CoSort Integrates and Transforms Financial Data for Thomson Reuters
Eran Barak, global head of Strategy, Collaboration Services, Thomson Reuters.
The Thomson Corporation combined with Reuters Group PLC in 2008 to create Thomson Reuters, a leading source of financial information and BI data for many industries. With 50,000 employees and annual revenues at $13 billion, Thomson Reuters is double the size of its largest rival. Powered by the renowned Reuters News organization, Thomson Reuters combines industry expertise with innovative technologies to drivers critical information to leading decision-makers in the financial, legal, tax and accounting, scientific, health care and media markets. Thomson Reuters Collaboration Services group offers communication and community services in a secure and compliant manner to financial professionals.
Multi-CPU Intel servers running Windows Server 2003.

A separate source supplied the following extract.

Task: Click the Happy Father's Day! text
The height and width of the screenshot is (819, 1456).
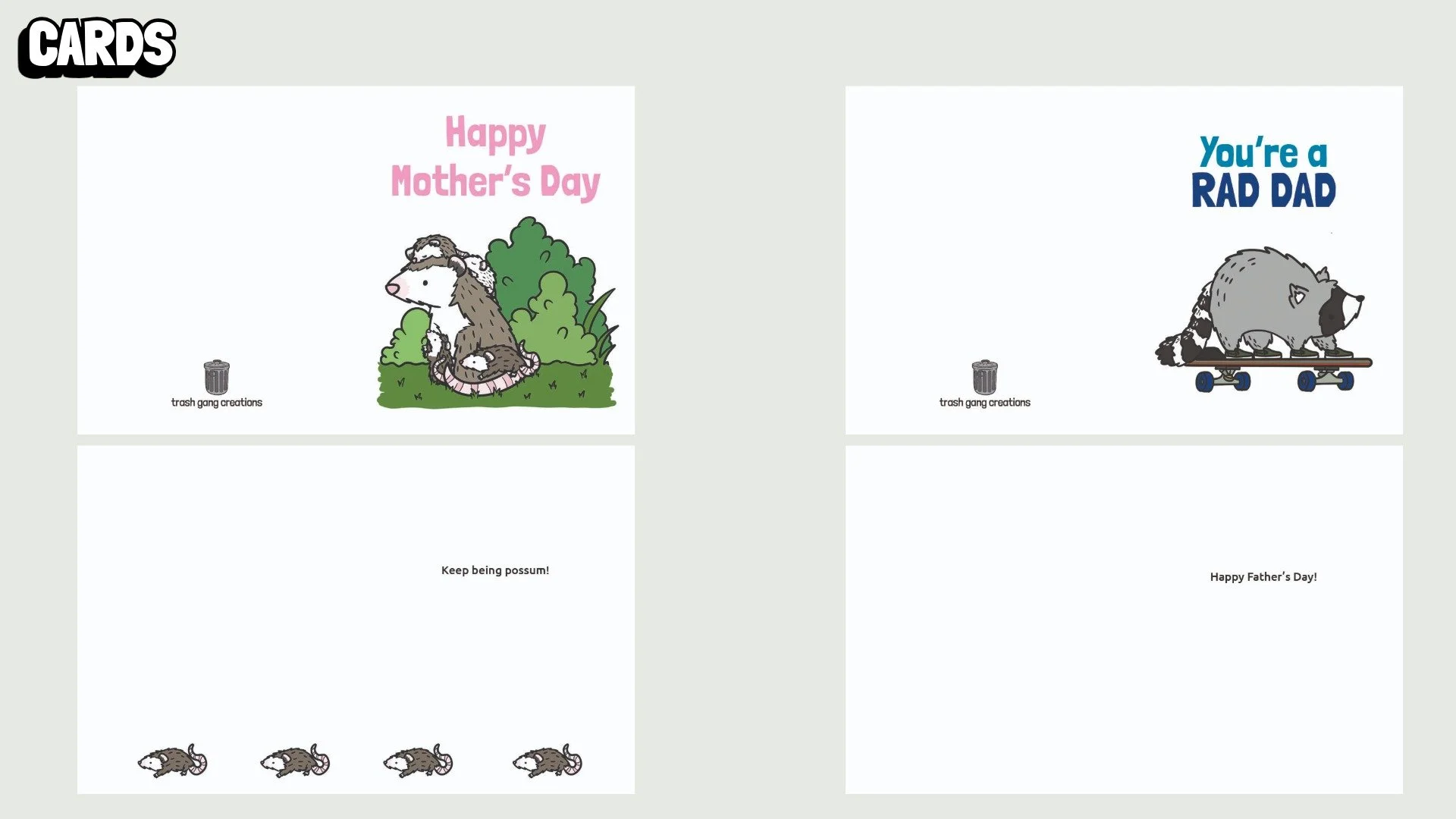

Thomson Reuters has multiple sources of user data across databases and internal applications, which serve as the basis for our BI reporting needs. To make better use of this data, Thomson Reuters needed to consolidate and manipulate it rapidly. CoSort helped us quickly integrate and transform huge files from these systems so that the data would be normalized and prepared for use with our reporting tools. Prior to using CoSort, Thomson Reuters could not easily normalize these large, disparate source files for ad hoc analysis.
Thomson Reuters makes use of CoSort's Sort Control Language (SortCL) data manipulation program. Open text SortCL job scripts define file filters and transformations, as well as new output target formats. The data integration features of SortCL used most are sorting, joining, deduplication, conditional (if-then-else) selection, aggregation and field remapping. Thomson Reuters leverages SortCL's metadata repository features to separate the data descriptions from our applications so we can define and modify layouts in one place, but use them in different jobs. SortCL jobs can run on the command line in batch from a Java graphical user interface, or via application programming interface call. Job events can be monitored on screen, while application statistics and other details can go to optional log files.

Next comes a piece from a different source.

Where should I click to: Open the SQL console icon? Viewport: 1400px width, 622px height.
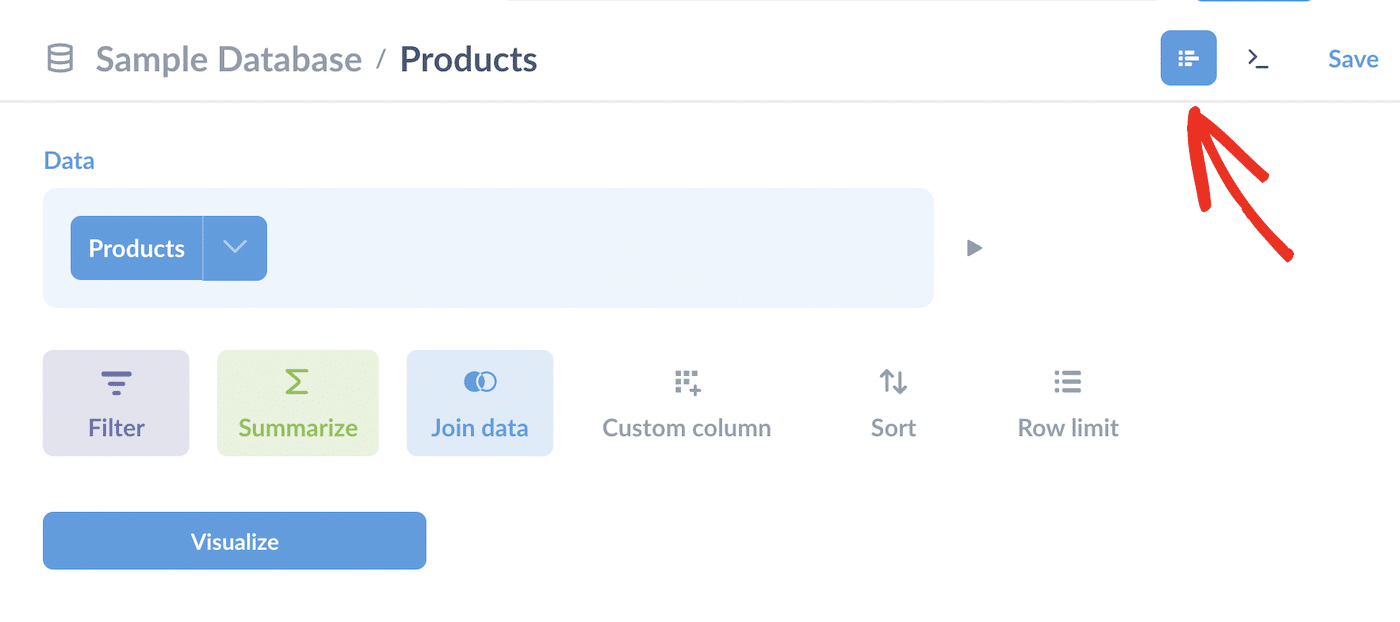1258,58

CoSort's SortCL tool wraps multiple data integration and transformation tasks into the same product, job script, and input/output pass. By combining that efficiency with parallelism and dynamic memory allocation, CoSort is able to provide a superior level of price-performance for high volume data processing. The job language of SortCL is both logical and explicit, and therefore simplifies task design and execution.
Where CSV fields contained binary data or line feeds, SortCL error messages did not identify the line number of the mismatch until IRI sent a patch. SortCL is also missing certain string manipulation functions that we would like to use beyond the substring and pattern matching features that are included.
Previously Thomson Reuters was using homegrown programs to aggregate and transform its large data volumes. But with more than 1.5GB of daily data to process, there was a need for a high-performance, highly functional tool on our Windows systems. Thomson Reuters' research effort concluded after a successful evaluation of the CoSort SortCL tool.
The CoSort SortCL tool allows Thomson Reuters to fully customize record layouts for fixed and delimited text file outputs like CSV and LDIF with bespoke and derived field layouts. The result of a process can be one or more outputs in one or more formats, all made in the same place and pass. SortCL's ability to integrate large, disparate data sources and produce these different targets simultaneously saves us a tremendous amount of time in development and execution.
IRI supported Thomson Reuters beyond normal parameters both during evaluation and after licensing CoSort. We appreciate IRI's responsiveness and flexibility, and we are in discussions regarding future product releases.
CoSort documentation is lengthy but straightforward. The SortCL job examples included in the manual and software installation made it easy to get up to speed; we were writing complex SortCL jobs in a few days. This speaks to the clarity of the metadata and the relevance of the documented examples.